**Task to complete:** Transcribe the lines exactly, beginning with the one that contains "This screenshot has height=640, width=640." and ending with the final line of the records. Do not transcribe pictures.

Collected data entries
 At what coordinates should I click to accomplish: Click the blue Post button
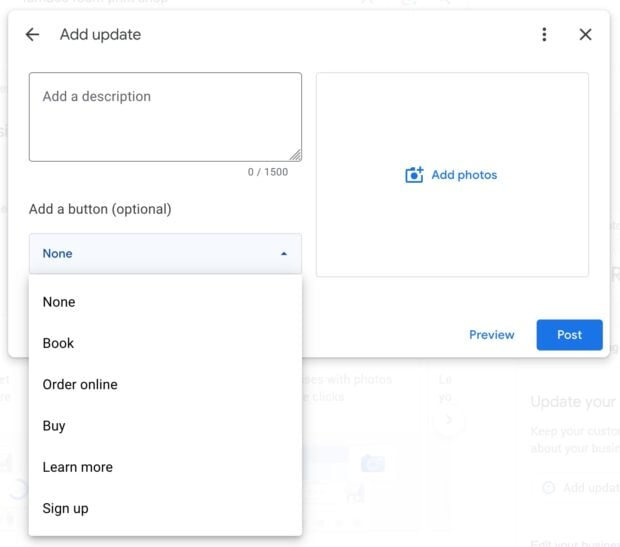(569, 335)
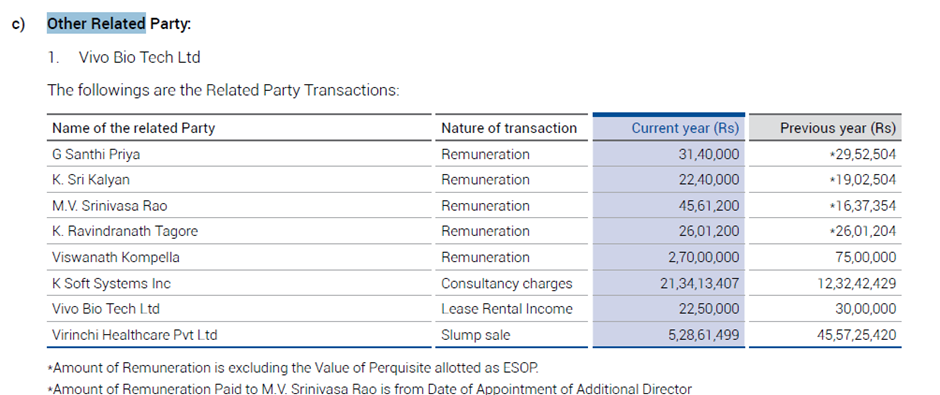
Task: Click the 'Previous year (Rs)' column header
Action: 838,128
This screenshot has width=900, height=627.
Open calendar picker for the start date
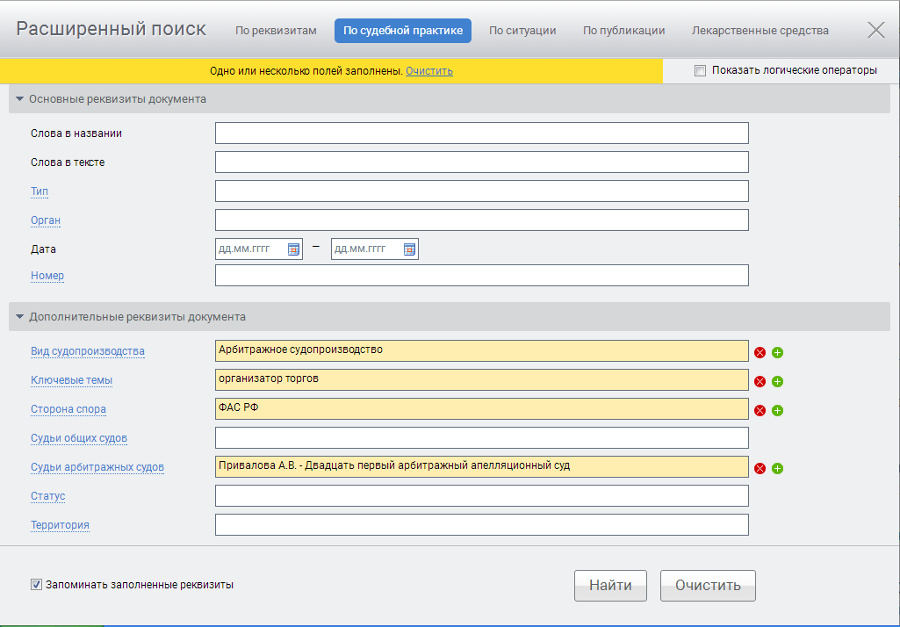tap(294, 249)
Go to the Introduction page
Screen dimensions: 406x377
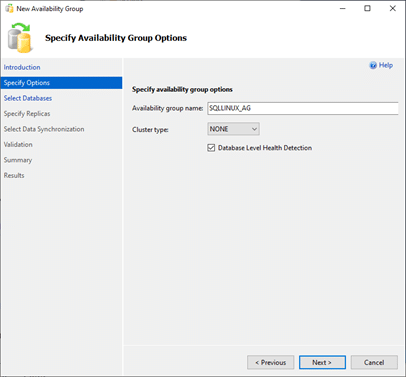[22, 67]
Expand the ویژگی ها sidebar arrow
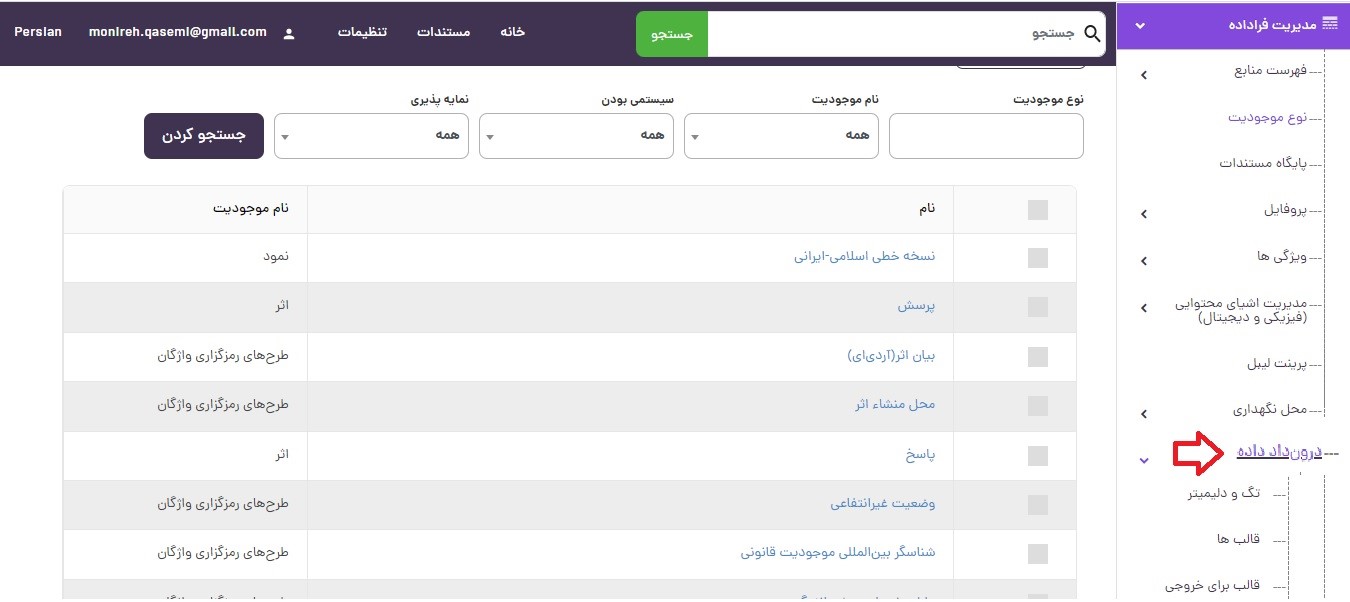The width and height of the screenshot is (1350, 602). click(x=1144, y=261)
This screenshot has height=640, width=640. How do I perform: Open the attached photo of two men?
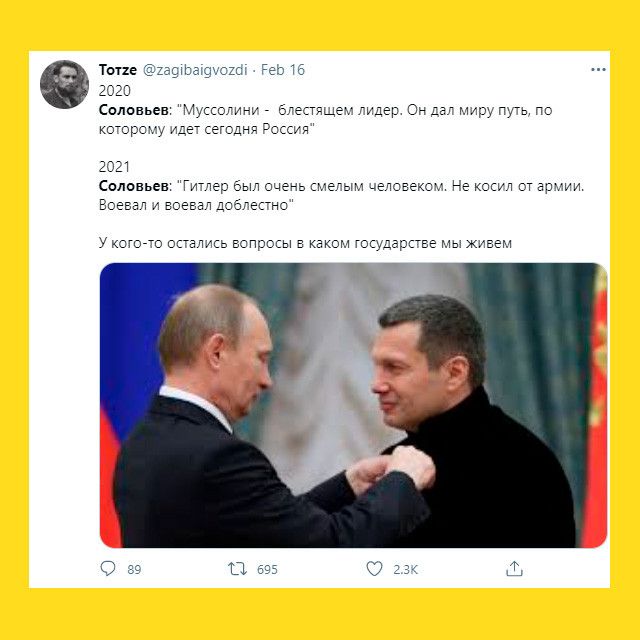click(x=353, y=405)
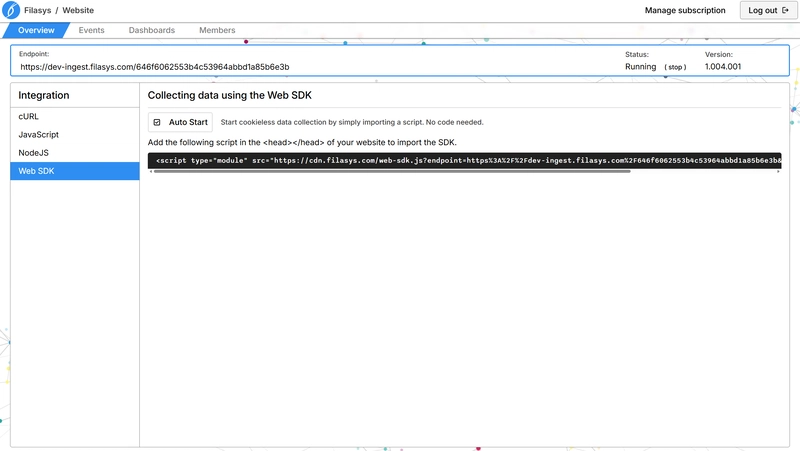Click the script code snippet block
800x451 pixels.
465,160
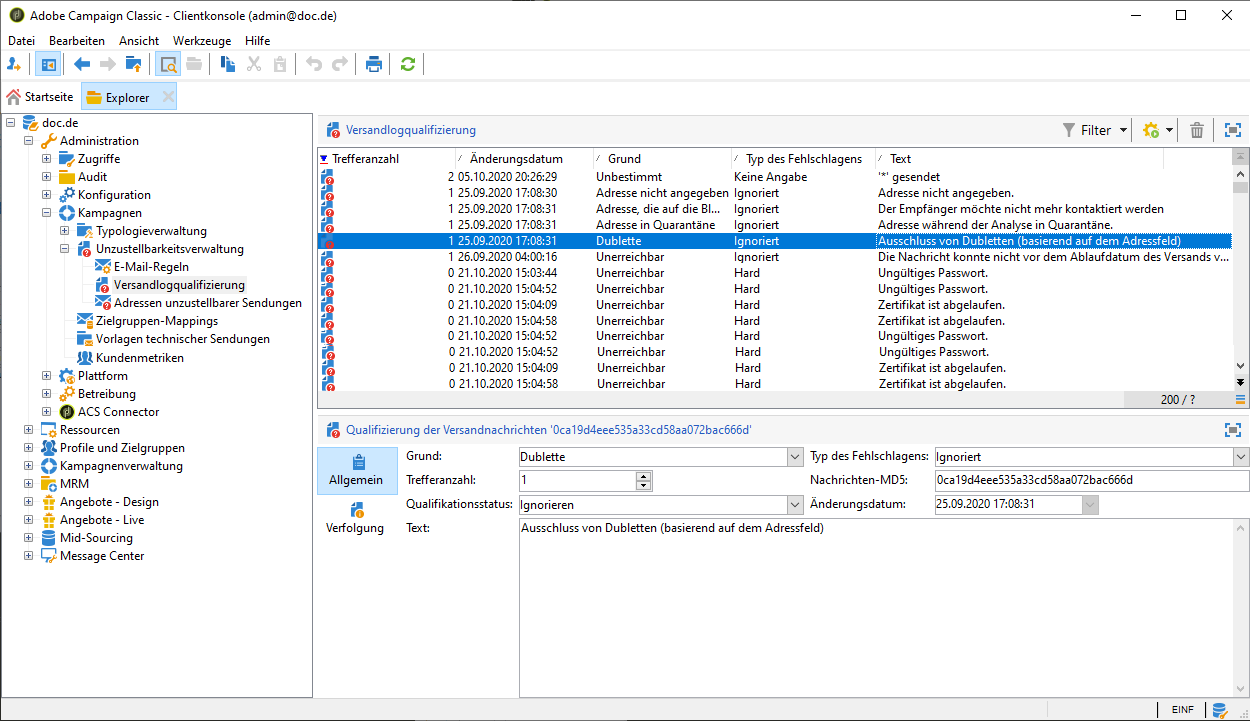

**Response box:**
This screenshot has height=640, width=640. How do I perform: Open the attached photo of two men?
click(x=353, y=405)
Click the script code snippet block
800x451 pixels.
465,160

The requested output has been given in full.